Ações de fiscalização ambiental e a presença do Estado na Amazônia estão diretamente ligadas à redução da criminalidade e da violência na região. Um estudo recente do projeto Amazônia 2030 demonstra que o reforço na fiscalização ambiental, incluindo o combate ao desmatamento, está associado à diminuição de homicídios e outros crimes em municípios amazônicos. Onde o Estado atua, a violência tende a recuar, enquanto a ausência abre espaço para atividades ilegais como grilagem, garimpo e conflitos armados.
O Instituto Chico Mendes de Conservação da Biodiversidade (ICMBio) tem um papel crucial nessa presença estatal. Gerenciando 133 unidades de conservação federais no bioma, que somam mais de 60 milhões de hectares, o ICMBio atua como a face visível do poder público em áreas remotas. Ricardo Brochado, coordenador da Coordenação-Geral de Proteção do Instituto (CGPRO), explica que a ligação entre crime ambiental e violência é intrínseca ao mesmo sistema.
Ações que vão além da repressão
Em muitos territórios, a atuação do ICMBio transcende a aplicação de multas e apreensões. Os agentes ambientais frequentemente se tornam o único ponto de contato do Estado, oferecendo orientação, mediando conflitos fundiários e lidando com emergências. Essa presença institucional é fundamental para manter a ordem e a segurança.
Estratégias eficazes contra o desmatamento e a violência
Apesar de limitações, o ICMBio tem implementado estratégias eficazes que combinam inteligência territorial, tecnologia e presença física contínua. O uso de ferramentas de monitoramento por satélite, como o Deter e o programa Brasil MAIS, permite identificar áreas de desmatamento em tempo real. Com base nesses alertas, as equipes concentram esforços nos pontos mais críticos.
Essa metodologia direcionada tem gerado resultados significativos.
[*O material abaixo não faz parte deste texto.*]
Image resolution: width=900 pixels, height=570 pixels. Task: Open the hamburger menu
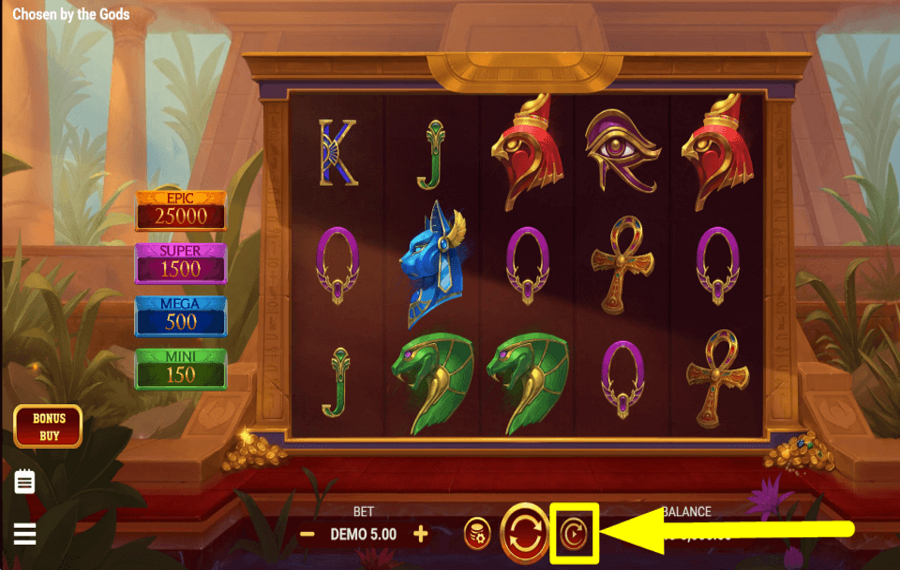25,534
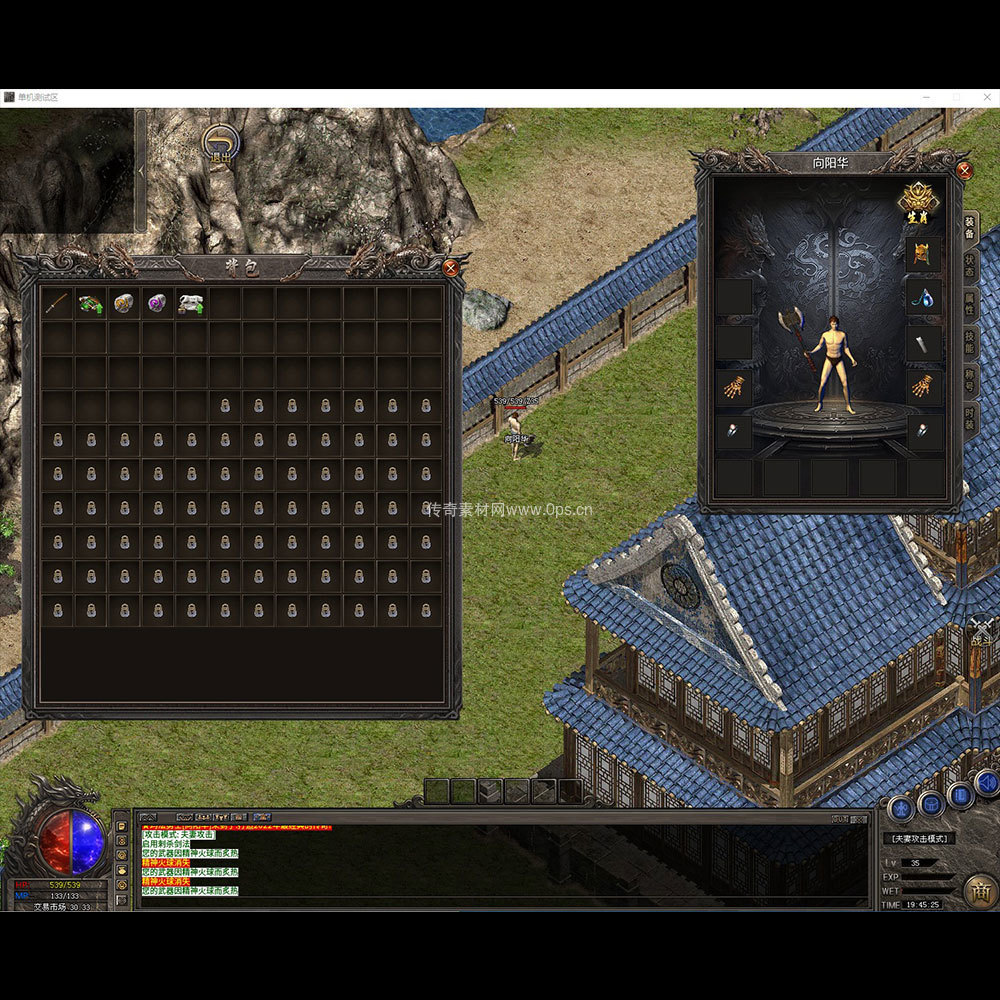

Dados recentes do Projeto de Monitoramento do Desmatamento da Floresta Amazônica Brasileira por Satélite (Prodes), do Inpe, indicam que, de agosto de 2024 a julho de 2025, as unidades federais de conservação geridas pelo ICMBio registraram a maior redução de desmatamento desde a criação do órgão: 74%, superando a média de 50% na Amazônia como um todo no mesmo período.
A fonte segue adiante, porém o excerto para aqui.